New Year’s resolutions are hard. They carry a lot of weight for people and bringing them into the New Year can feel motivating but also terrifying. Trying to start from scratch day one of the new year, only to fail after a week can be really disheartening.
Roughly 80% of people give up their new year’s goals by February and we can blame how hard January is anyway after the warmth and happiness of Christmas or we can say that the goals are too big and unattainable, but really, it’s all about our journey to our goal, not the goal itself. It’s all about mindset and how we approach our resolutions, so let us help you set yourself up for as much success as possible with your new year, new you!
Break it into small steps
When we set ourselves a goal – say, run a marathon – it can look like an incredibly daunting task, especially if we’re starting from zero. It seems like an unattainable goal, something we haven’t been able to do in the past, so why should we now?
However, if you break the goal down into smaller goals along the way, it suddenly becomes much more manageable! Running 30 minutes on the treadmill 3 times this week seems way less scary than actually running an entire marathon! And if you can take your goal week by week like that and do it in small increments, you’re way more likely to stick with it!
Hold yourself accountable
Tell people your goals! Create a blog or even journal to keep track of how you’re doing! Have a coach, or a mentor or someone who logs your successes, big and small!
Being held accountable makes you responsible, not only to yourself but to people around you, to reach your goals. There’s nothing like a little societal pressure to keep you going! If you tell friends and family about it, it’s way harder to back out, because they’ll check up on your progress with it, and it can be a little bit of helpful pressure to keep us moving towards it!
Celebrate small victories
Like the breaking down of the goal, rewarding the small milestones keeps you motivated. If you don’t celebrate til the very end when the big final goal is reached, you’ve made the whole journey miserable and a lot harder for yourself than it needs to be.
By celebrating small victories, you can congratulate yourself for sticking with it for a week or a month, or however long your journey is, meaning you look forward to the next small goal, rather than facing up to the massive, seemingly unachievable goal and feeling hopeless.
Look back on past attempts
Is this something you’ve tried to do before? Lose weight, write a book, learn to cook, or whatever your goal is? Why hasn’t it happened yet?
This isn’t a method to shame yourself or feel bad about why you haven’t reached this goal – it’s an opportunity to look back on your past attempts and figure out what went wrong so you can learn from it and try something different this time. Maybe you went all in too hard and gave yourself something really difficult to cook from scratch or tried to write 1000 words a day straight off the bat or cut out all your favourite foods at once. See what worked and didn’t work last time and adjust accordingly.
Be gentle with yourself
If you fail or stumble at a hurdle early on, or even close to your goal, don’t beat yourself up. If you set an unrealistic goal and fail to meet it, give yourself a break.

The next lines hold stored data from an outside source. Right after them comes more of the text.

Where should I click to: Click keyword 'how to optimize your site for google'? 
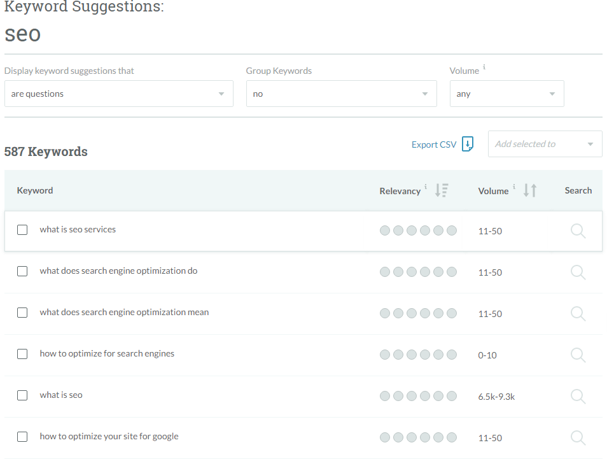click(x=109, y=437)
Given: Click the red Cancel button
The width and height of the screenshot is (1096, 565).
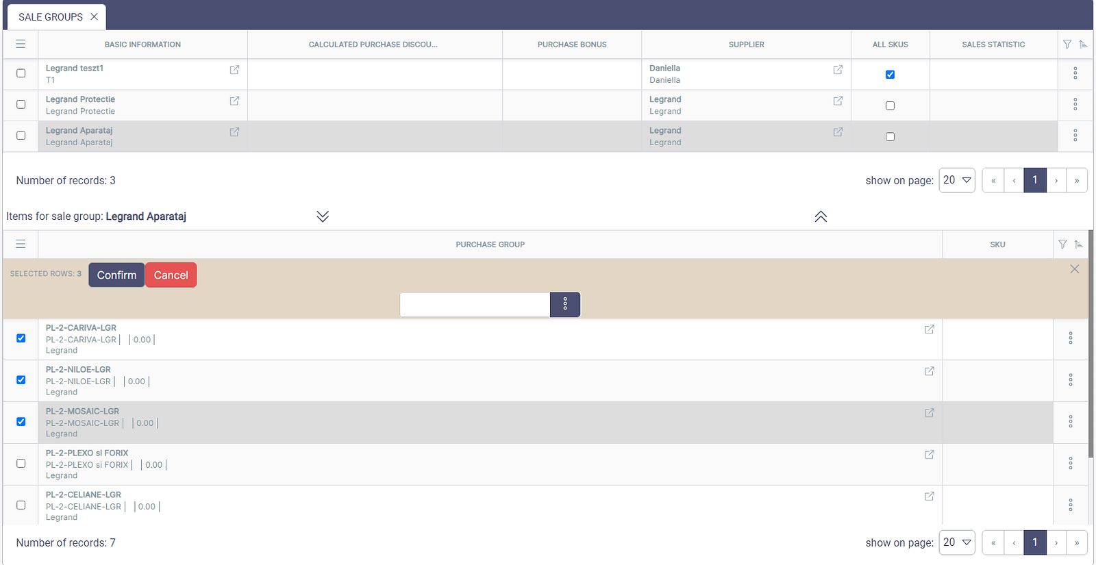Looking at the screenshot, I should click(x=171, y=275).
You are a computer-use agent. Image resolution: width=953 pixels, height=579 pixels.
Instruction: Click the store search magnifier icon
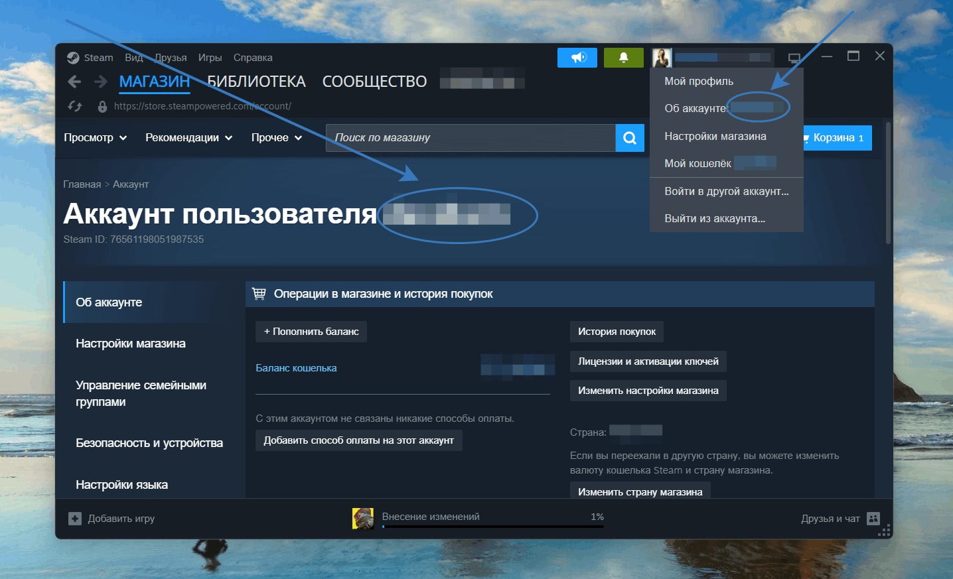(629, 138)
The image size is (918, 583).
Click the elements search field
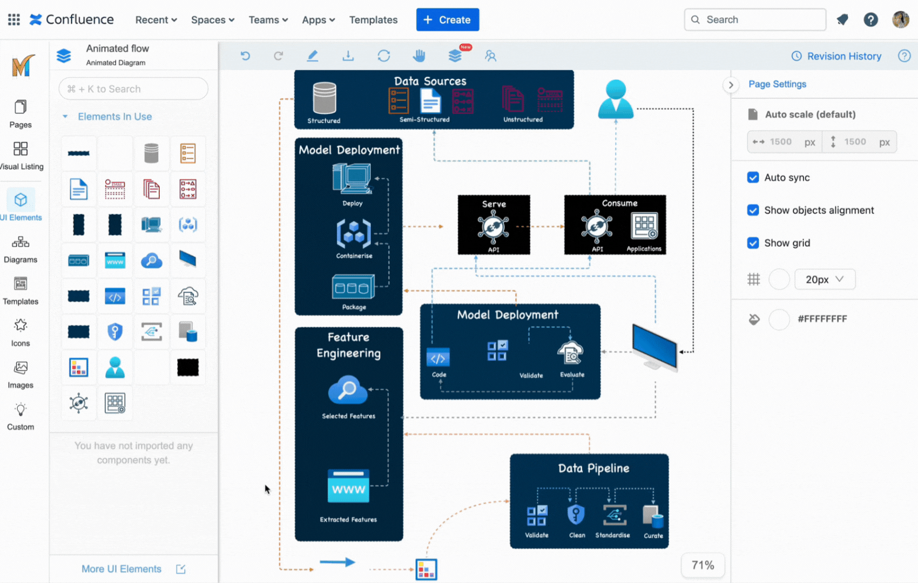tap(133, 89)
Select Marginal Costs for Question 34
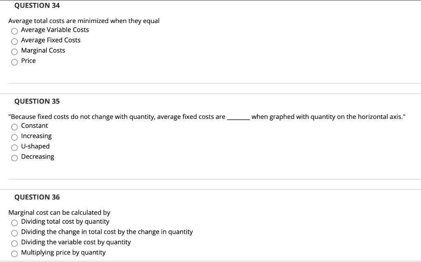The image size is (421, 262). (14, 51)
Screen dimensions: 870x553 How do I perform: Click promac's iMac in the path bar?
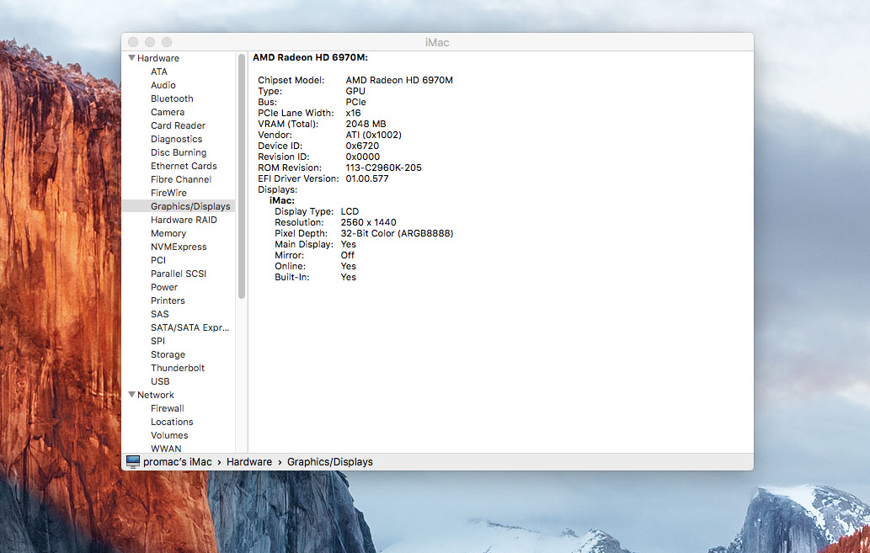pyautogui.click(x=179, y=462)
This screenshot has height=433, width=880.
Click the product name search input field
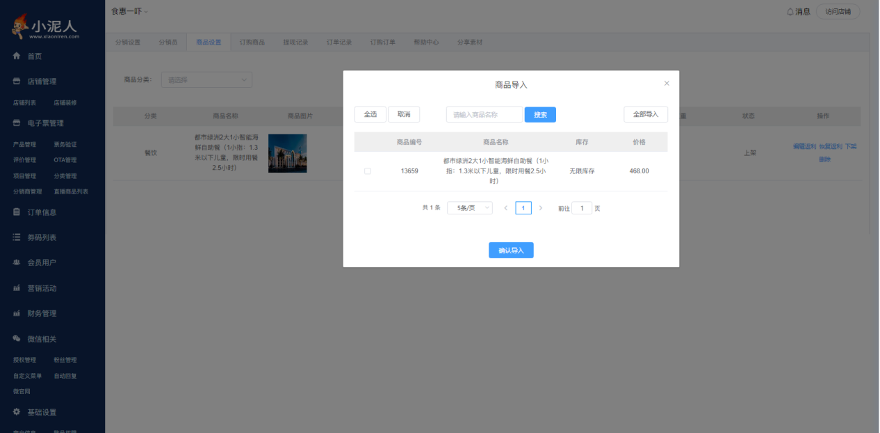(484, 115)
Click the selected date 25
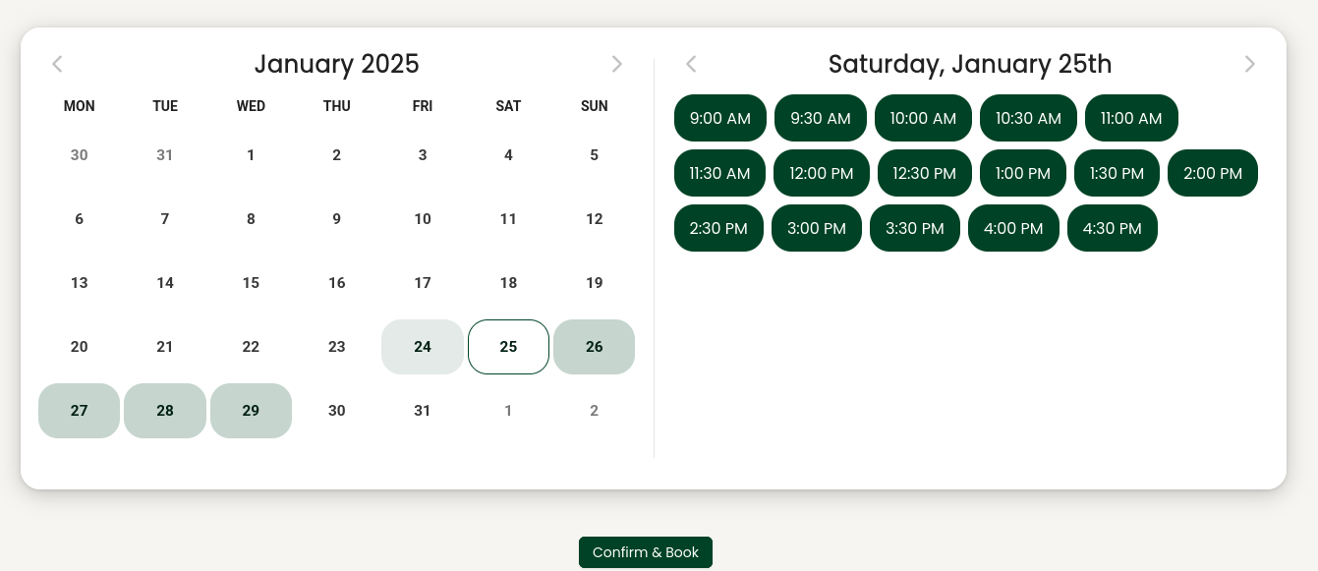This screenshot has width=1318, height=571. tap(508, 347)
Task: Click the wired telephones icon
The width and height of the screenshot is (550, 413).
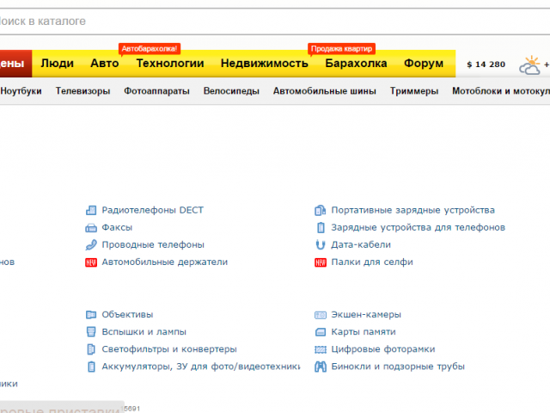Action: [x=91, y=244]
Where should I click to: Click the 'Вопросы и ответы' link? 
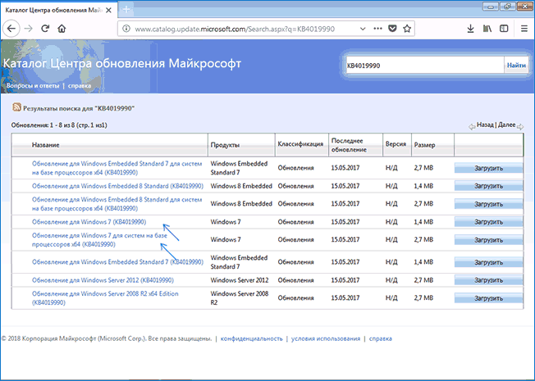coord(31,85)
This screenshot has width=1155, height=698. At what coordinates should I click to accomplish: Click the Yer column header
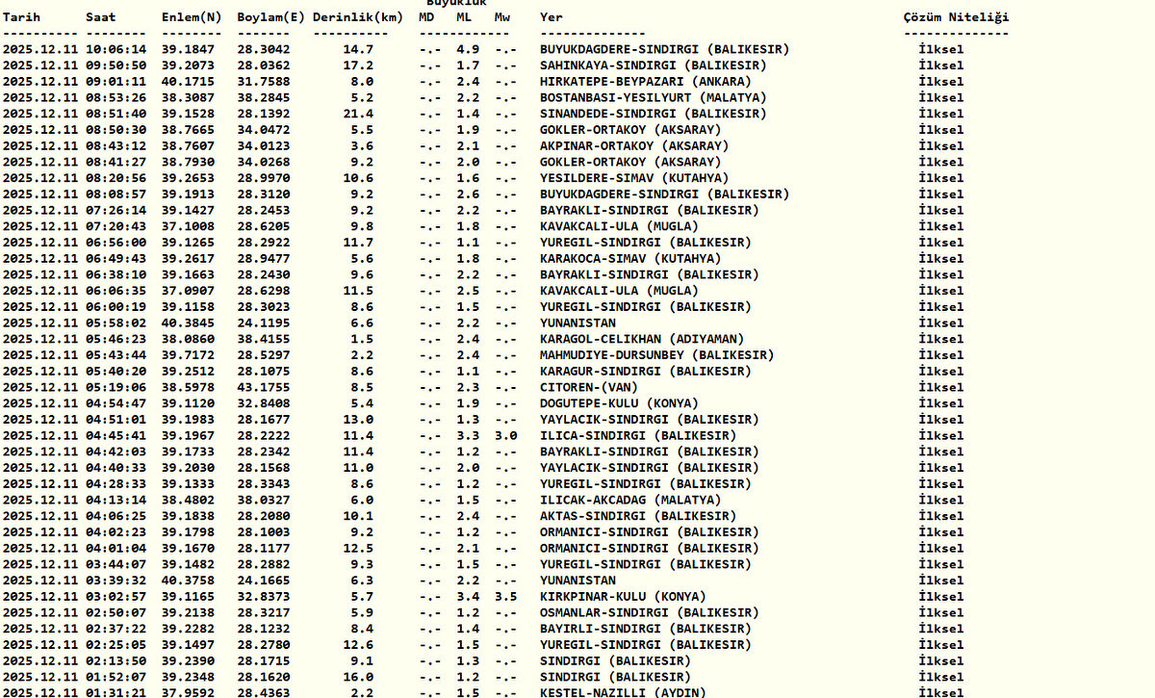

The very fact that you’re trying to reach a goal is proof that you’re a motivated person and that you can achieve these goals. But giving up just because you can’t do it perfectly is cutting yourself off at the knees. Allow yourself to achieve this goal imperfectly. So you want to run a marathon – make the goal getting to the finish line, not finishing faster than anyone else. Allow yourself to have a week where maybe you don’t train – it’s okay to struggle with the goal now and again. Going back to it and trying again is the difference between people who achieve their goals and those who give up on themselves before they reach it.